**WHAT IS ASKED**
Copy out every line of the entries from the one containing "You are a GUI" down to the end of the entries, word for word. Leave the pictures out of your answer.
- - -
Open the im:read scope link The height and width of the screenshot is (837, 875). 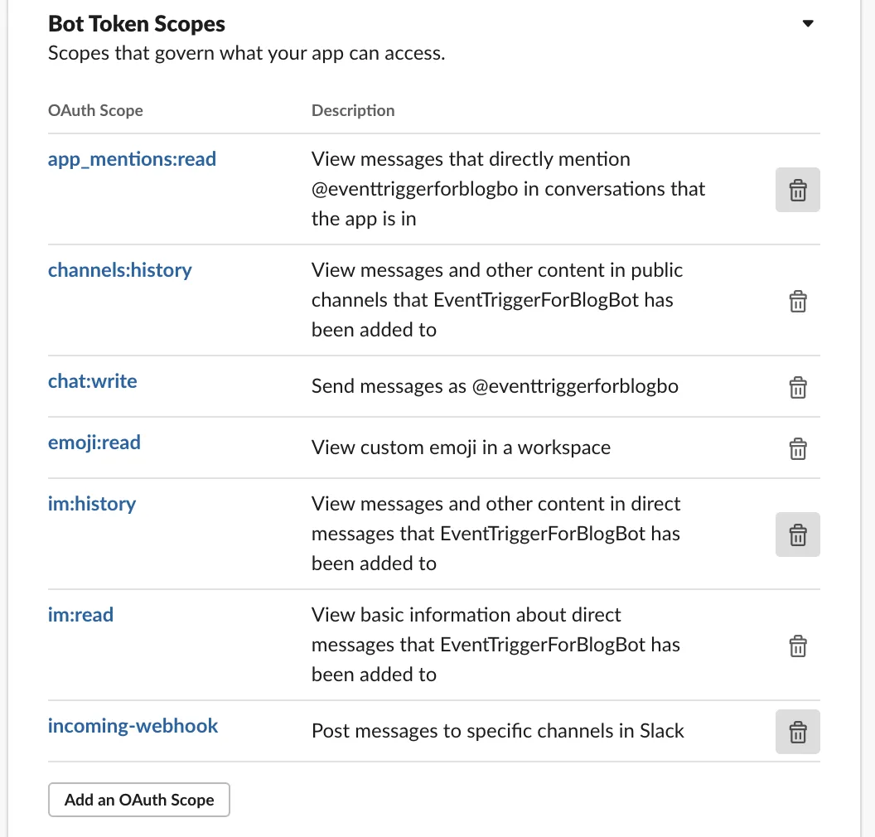[80, 615]
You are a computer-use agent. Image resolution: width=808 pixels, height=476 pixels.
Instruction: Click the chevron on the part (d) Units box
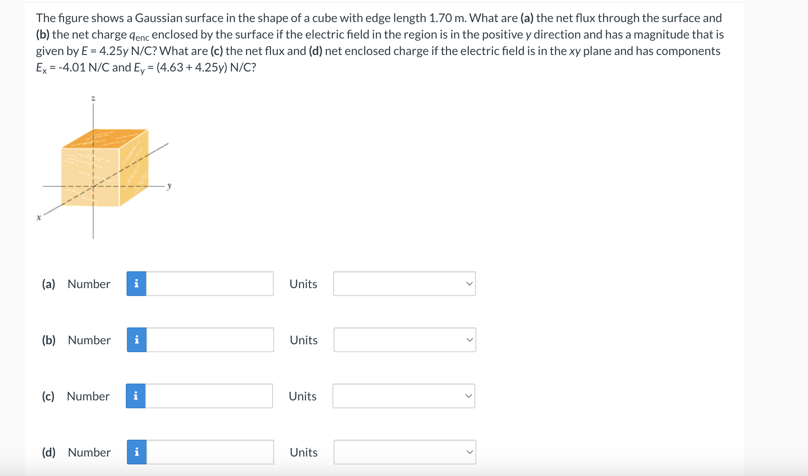(469, 452)
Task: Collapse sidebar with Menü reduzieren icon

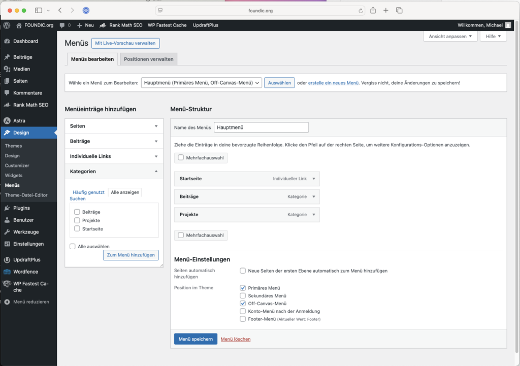Action: (x=7, y=302)
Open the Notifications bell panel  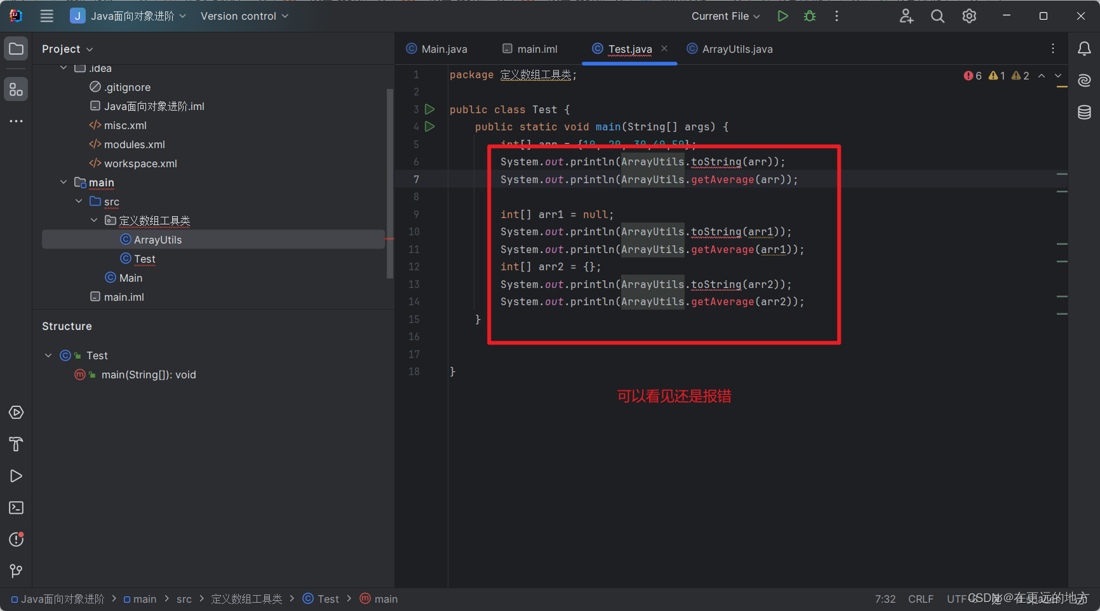coord(1084,48)
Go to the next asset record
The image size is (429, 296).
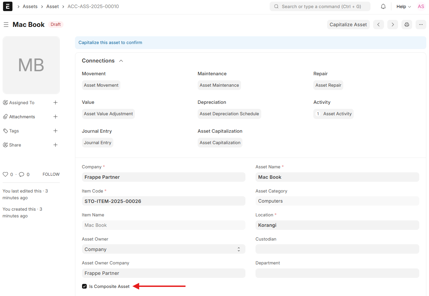[x=393, y=25]
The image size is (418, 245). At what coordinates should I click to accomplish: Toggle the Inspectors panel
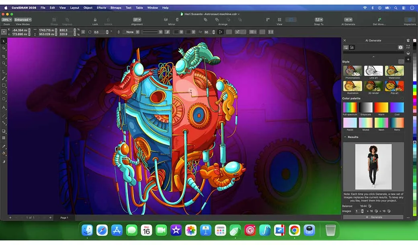tap(410, 19)
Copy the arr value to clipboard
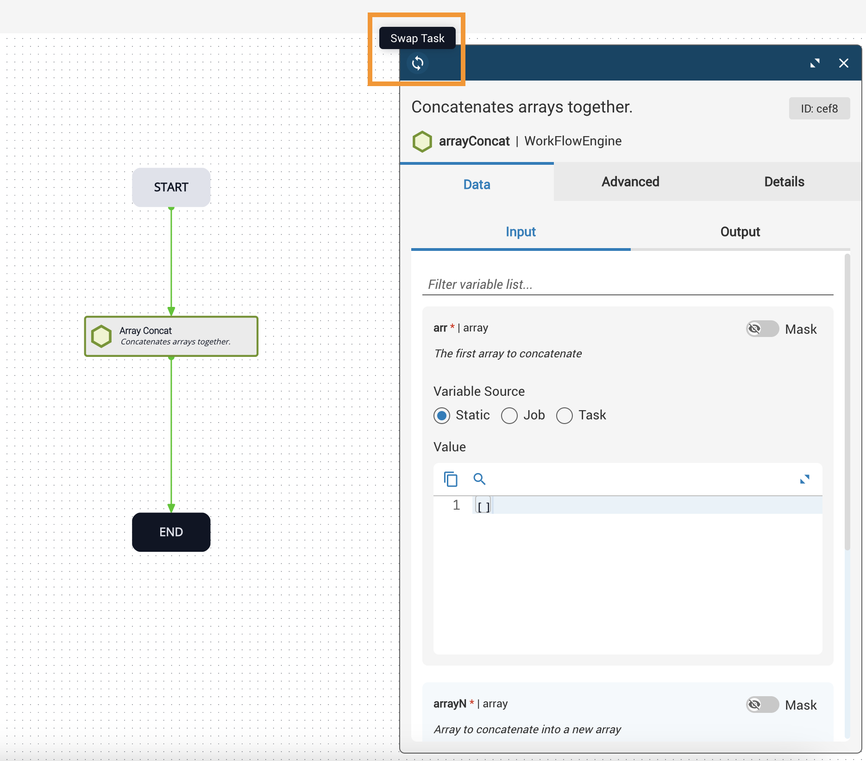Viewport: 866px width, 761px height. click(450, 479)
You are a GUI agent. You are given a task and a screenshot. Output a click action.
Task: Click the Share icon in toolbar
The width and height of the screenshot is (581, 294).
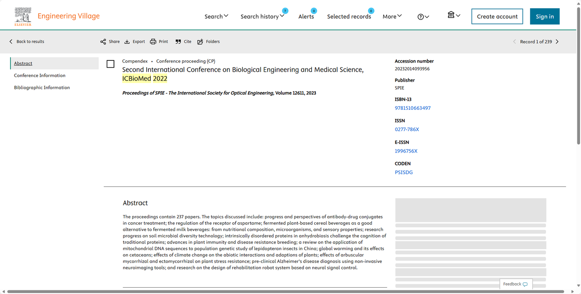[x=103, y=42]
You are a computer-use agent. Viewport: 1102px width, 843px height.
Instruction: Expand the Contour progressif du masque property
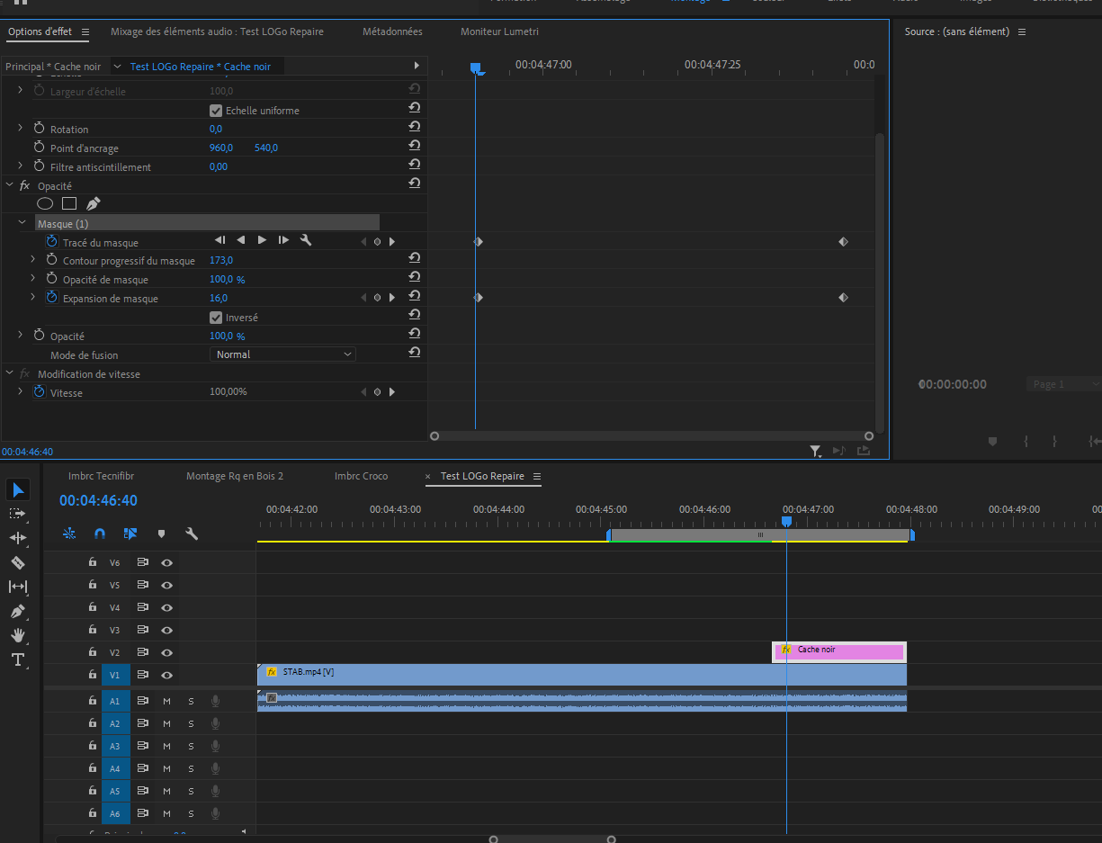click(33, 260)
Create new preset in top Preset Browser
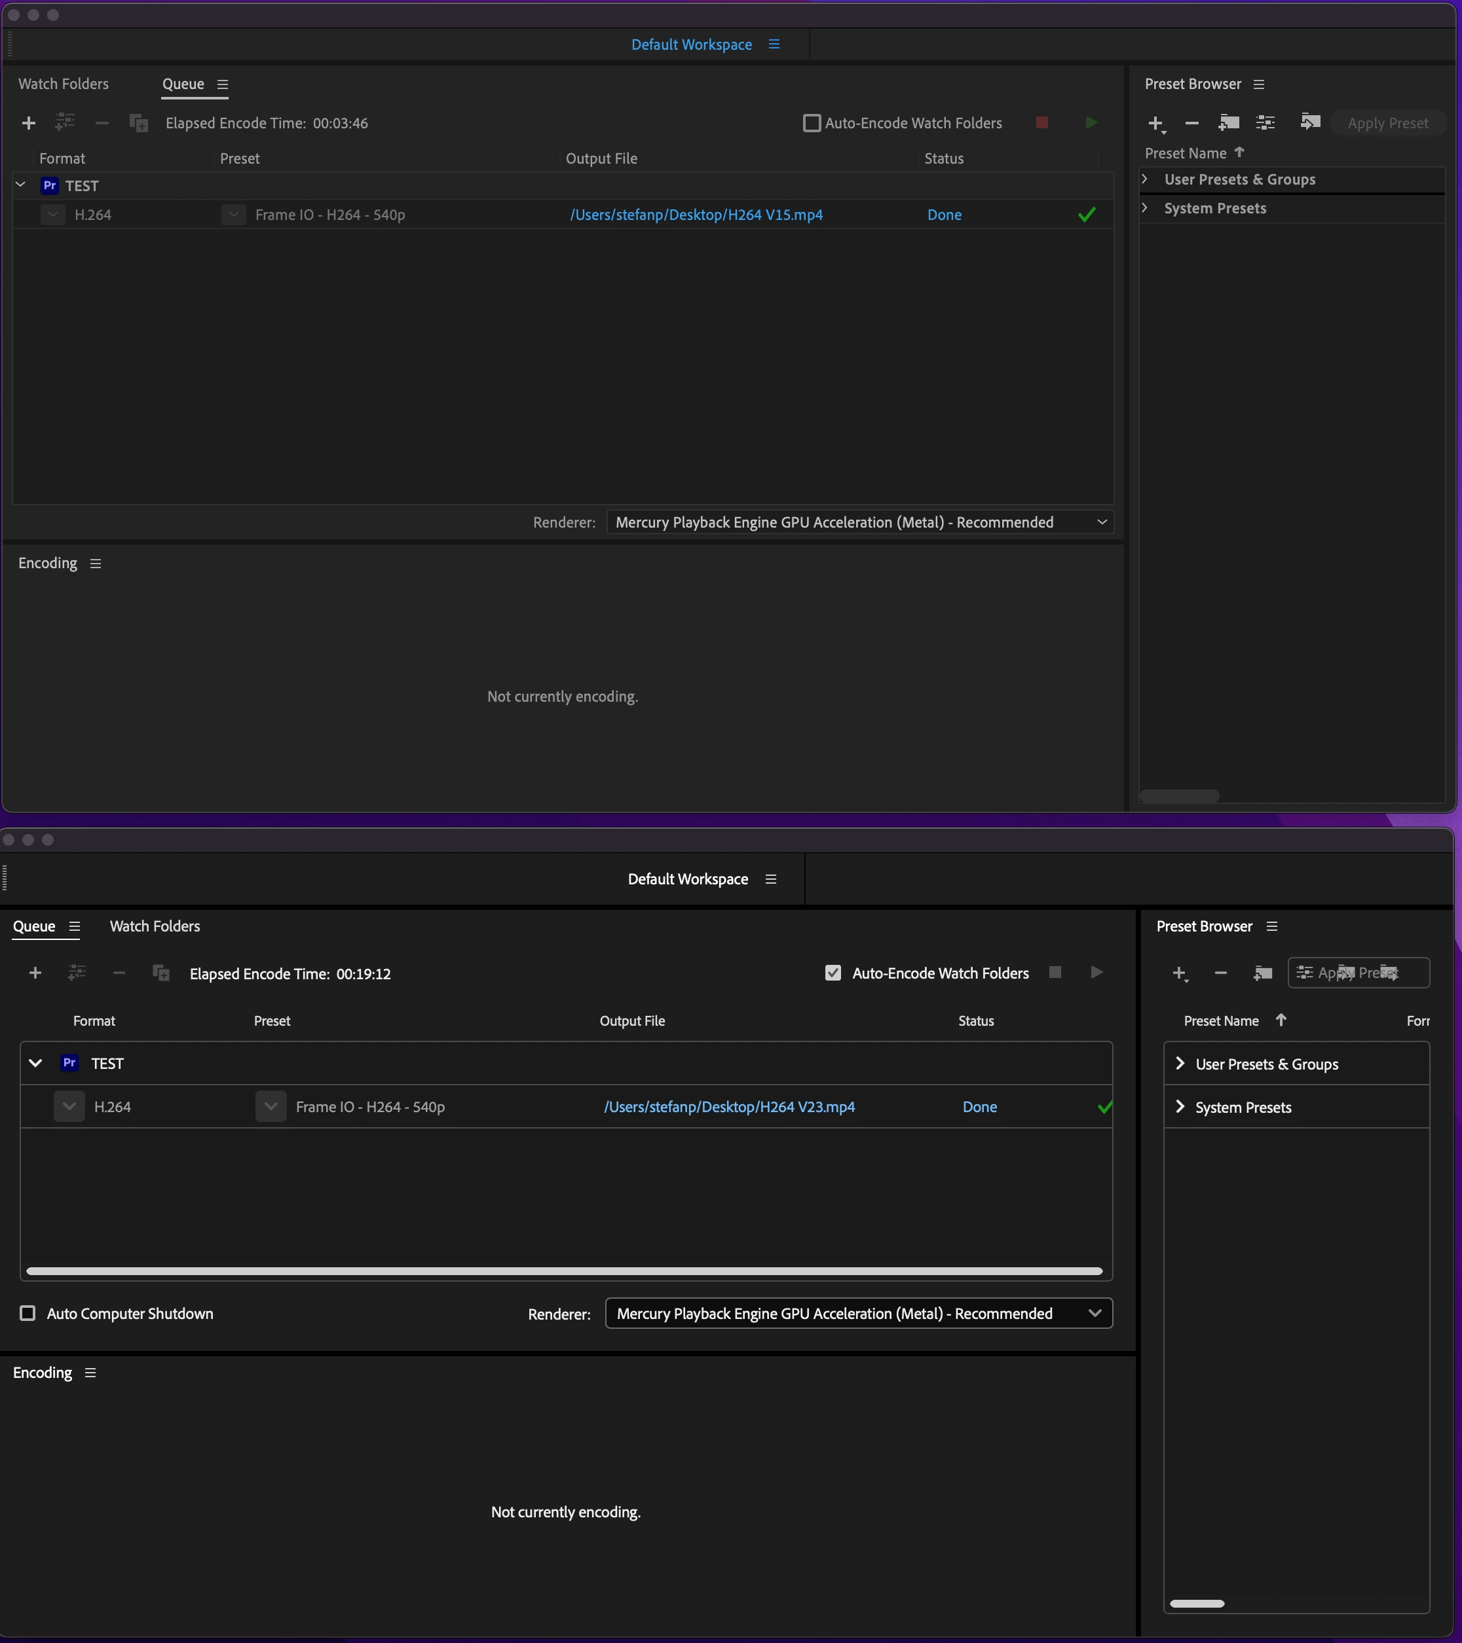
- - -
**WRITTEN ANSWER**
You are a GUI agent. You are given a task and a screenshot. Output a click action.
Task: Click the Share icon in toolbar
The width and height of the screenshot is (581, 294).
[x=103, y=42]
You are a computer-use agent. Viewport: 1102px width, 843px height.
Instruction: Expand the Contour progressif du masque property
click(33, 260)
Create new preset in top Preset Browser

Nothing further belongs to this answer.